The most obvious approach, the destruction of cities á la Hiroshima, was in fact problematic. An attack on American cities was out of the question. The phenomenal capacity of the Soviet Union to absorb destruction would argue against the efficacy of simply destroying Russian cities. (Historically, the Siege of Leningrad claimed eight times the number of civilians killed in Nagasaki.) In any event, not even a Lancaster-like bomber could have reached the Soviet industrial centers beyond the Ural Mountains. London and a few other British cities might have been leveled, but would this have caused the British government to make a separate peace? Even had this occurred, would the United States have withdrawn from Britain? Or would it have taken the course adopted historically by Germany when Italy surrendered in 1943: assume de facto control over its former ally and use it as a platform on which to continue the fight?
A better approach, considering the numerous reversals of Germany’s fortune on the battlefield, would have been the tactical use of the bomb against enemy armies. For ideological reasons, the Nazis would have been tempted to target Soviet forces: from the outset, the Nazis had regarded Bolshevism as a menace that must be totally eradicated.

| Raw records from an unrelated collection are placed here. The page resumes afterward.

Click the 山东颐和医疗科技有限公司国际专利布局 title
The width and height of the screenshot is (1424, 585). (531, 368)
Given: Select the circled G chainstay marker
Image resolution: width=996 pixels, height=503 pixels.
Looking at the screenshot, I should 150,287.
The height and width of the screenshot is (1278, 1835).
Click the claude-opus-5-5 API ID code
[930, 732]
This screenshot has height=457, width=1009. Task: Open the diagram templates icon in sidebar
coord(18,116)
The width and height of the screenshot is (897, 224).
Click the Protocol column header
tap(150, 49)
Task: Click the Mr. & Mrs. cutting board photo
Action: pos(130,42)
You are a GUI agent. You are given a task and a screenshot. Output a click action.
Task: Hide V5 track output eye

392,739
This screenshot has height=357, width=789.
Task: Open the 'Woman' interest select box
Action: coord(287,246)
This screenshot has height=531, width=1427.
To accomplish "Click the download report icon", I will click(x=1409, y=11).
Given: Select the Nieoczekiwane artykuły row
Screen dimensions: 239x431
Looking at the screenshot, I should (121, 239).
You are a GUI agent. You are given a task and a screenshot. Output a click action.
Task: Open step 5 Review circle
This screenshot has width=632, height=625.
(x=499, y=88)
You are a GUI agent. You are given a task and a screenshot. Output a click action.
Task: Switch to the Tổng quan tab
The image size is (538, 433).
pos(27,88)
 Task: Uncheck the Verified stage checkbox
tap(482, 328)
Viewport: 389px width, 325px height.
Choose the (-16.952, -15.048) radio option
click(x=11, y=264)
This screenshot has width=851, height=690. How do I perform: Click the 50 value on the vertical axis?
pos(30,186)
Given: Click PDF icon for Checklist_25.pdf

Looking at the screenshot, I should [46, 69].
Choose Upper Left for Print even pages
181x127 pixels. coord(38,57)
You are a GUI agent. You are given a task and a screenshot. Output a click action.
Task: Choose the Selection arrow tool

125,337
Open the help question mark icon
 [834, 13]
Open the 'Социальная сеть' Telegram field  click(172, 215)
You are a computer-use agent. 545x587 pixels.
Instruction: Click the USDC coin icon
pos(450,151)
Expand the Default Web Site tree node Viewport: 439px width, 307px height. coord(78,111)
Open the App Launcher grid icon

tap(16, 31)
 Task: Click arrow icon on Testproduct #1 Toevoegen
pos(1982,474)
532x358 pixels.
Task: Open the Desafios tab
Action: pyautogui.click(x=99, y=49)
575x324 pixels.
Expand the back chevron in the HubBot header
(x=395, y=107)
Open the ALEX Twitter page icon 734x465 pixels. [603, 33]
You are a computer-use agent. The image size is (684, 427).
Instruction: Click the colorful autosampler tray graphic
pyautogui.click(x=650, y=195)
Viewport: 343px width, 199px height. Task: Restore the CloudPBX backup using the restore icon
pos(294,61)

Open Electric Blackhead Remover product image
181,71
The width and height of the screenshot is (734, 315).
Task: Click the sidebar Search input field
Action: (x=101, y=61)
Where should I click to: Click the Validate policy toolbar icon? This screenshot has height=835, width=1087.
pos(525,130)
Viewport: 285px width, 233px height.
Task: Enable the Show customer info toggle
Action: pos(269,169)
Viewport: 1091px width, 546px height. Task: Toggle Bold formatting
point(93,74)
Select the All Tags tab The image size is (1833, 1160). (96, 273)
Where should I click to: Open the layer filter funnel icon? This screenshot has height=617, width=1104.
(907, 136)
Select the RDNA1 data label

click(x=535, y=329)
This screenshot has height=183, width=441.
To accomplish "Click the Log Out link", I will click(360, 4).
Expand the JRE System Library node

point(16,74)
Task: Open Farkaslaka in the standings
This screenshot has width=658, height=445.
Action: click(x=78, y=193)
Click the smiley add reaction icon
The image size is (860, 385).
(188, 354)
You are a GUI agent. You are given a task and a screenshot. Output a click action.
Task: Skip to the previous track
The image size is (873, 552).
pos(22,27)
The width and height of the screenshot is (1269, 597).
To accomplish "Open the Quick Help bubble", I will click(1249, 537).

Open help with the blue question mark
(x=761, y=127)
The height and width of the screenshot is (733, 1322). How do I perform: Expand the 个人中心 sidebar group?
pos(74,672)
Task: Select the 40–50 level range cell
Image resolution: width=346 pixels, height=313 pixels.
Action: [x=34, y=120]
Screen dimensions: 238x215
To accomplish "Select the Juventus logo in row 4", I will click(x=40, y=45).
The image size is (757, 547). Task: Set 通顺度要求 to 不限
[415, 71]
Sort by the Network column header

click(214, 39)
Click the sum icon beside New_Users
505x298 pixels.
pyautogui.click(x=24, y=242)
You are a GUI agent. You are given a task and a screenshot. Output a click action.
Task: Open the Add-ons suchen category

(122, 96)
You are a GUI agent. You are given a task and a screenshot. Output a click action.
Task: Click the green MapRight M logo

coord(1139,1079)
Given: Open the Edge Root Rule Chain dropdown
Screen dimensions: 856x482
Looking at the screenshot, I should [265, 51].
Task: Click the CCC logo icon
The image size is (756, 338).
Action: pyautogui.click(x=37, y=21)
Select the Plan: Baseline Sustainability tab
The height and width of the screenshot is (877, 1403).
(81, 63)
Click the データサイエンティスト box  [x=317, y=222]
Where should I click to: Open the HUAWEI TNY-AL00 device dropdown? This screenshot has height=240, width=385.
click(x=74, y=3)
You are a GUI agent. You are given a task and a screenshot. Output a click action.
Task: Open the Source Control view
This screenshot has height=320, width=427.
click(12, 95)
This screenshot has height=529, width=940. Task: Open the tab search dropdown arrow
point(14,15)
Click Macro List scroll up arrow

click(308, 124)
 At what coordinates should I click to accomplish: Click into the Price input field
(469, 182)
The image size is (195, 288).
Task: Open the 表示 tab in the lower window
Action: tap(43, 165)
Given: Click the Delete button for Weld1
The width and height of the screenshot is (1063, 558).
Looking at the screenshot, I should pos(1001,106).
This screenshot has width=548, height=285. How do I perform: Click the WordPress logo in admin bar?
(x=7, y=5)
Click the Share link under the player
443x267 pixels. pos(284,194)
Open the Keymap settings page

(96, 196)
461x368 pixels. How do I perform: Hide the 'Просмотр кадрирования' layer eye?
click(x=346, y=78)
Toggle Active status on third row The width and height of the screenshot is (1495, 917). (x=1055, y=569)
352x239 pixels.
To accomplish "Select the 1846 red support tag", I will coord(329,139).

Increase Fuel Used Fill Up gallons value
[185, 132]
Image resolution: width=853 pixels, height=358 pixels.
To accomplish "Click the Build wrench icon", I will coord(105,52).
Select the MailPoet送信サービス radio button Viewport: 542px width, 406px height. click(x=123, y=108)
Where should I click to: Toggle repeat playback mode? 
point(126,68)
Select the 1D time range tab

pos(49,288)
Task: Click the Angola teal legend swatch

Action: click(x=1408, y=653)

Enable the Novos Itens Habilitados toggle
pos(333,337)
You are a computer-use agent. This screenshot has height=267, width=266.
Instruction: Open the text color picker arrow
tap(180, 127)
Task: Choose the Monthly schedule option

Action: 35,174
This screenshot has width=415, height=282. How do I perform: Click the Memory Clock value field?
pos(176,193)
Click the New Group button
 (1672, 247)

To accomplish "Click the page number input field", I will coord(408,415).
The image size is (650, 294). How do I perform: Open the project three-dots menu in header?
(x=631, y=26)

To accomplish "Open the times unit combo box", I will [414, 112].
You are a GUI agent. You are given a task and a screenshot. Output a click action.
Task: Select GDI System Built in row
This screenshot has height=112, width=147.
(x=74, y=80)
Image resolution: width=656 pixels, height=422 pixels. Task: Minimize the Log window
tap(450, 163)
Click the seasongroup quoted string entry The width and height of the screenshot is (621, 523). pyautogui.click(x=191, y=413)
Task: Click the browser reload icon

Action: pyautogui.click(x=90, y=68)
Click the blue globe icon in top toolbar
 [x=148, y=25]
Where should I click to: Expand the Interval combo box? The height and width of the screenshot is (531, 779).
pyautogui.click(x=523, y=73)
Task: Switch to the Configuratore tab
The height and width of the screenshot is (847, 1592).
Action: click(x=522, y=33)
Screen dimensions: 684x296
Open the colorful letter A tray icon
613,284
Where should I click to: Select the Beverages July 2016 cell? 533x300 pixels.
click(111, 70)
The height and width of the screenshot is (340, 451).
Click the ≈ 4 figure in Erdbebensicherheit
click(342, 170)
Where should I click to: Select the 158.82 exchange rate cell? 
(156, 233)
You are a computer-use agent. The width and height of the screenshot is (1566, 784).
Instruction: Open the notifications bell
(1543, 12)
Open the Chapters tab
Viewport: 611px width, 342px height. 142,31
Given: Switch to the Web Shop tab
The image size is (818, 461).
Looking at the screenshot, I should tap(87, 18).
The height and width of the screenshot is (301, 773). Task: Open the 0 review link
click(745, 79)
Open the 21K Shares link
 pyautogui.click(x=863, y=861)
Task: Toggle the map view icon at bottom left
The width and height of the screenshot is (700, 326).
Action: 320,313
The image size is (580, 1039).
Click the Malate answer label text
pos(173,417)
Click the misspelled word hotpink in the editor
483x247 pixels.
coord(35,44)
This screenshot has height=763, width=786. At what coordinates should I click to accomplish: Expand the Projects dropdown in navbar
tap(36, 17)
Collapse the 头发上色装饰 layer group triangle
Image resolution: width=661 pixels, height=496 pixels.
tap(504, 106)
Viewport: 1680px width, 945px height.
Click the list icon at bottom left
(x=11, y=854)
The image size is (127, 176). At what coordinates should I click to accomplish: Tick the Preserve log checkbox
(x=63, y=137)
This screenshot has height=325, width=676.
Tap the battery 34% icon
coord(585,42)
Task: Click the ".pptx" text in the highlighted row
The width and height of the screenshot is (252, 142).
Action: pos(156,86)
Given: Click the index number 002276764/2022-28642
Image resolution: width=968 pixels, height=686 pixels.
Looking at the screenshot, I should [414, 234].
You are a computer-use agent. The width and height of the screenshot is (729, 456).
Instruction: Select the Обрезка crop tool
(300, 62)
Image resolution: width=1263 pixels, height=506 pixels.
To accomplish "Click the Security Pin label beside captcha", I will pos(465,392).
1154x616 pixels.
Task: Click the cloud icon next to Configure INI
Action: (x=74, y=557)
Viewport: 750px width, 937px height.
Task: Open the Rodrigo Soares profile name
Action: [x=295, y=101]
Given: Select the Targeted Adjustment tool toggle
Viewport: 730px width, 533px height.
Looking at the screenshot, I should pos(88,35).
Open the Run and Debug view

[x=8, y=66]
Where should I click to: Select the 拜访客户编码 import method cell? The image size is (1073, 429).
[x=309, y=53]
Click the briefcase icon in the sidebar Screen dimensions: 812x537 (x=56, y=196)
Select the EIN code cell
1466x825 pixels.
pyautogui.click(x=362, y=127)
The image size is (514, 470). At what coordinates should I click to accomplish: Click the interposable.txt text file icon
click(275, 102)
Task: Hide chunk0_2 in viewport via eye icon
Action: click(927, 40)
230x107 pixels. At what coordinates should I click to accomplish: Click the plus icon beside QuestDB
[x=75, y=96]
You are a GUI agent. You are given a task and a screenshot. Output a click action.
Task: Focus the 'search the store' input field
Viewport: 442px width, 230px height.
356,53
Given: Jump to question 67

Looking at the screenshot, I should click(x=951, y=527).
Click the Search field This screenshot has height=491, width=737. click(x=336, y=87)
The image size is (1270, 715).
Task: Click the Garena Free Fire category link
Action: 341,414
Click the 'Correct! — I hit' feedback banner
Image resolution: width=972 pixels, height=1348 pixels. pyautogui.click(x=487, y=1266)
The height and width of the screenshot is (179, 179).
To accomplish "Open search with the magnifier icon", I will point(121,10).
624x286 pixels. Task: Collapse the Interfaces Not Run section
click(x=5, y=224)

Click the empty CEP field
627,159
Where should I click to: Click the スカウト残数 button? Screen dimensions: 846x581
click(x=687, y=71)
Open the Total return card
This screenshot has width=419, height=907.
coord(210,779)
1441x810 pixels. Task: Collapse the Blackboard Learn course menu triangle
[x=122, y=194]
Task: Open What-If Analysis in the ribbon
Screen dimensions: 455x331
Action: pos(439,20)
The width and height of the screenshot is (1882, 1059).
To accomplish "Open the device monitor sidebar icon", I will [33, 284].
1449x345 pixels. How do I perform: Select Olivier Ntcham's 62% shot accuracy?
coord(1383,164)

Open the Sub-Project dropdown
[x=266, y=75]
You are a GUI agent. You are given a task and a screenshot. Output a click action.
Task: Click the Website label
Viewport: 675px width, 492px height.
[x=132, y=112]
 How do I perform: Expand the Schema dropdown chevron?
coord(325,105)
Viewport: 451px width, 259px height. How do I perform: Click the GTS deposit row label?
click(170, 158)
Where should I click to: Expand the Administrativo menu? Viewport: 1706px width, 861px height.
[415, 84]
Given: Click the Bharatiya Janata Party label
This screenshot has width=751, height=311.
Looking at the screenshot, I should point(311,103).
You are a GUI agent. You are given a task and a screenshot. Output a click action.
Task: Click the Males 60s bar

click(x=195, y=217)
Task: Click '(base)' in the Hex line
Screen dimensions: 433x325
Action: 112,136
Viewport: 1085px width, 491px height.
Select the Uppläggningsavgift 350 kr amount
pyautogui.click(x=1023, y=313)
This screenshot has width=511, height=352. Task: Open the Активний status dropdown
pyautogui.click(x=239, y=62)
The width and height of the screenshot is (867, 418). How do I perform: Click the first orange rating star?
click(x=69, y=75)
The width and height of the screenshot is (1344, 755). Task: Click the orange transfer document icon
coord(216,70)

But the fact that the Soviets had continued fighting despite the destruction of entire armies ought to have suggested that even nuclear attacks would not have stopped the Red Army.
The Western Allies would have made better targets, since they could only get at Germany via amphibious landings. Of necessity, such landings had to be geographically concentrated, making them ideal targets. German’s mere possession of an atomic bomb would therefore have rendered D-Day and a second front out of the question. Faced with this reality, it is just possible that the Soviets might have negotiated a separate peace with Germany.
What becomes highly probable, then, is that a protracted stalemate would have settled over Europe, finally disrupted when the United States acquired the bomb in July 1945 and employed it against Germany. World War II, not a hypothetical World War III, would thus have become the first nuclear conflict.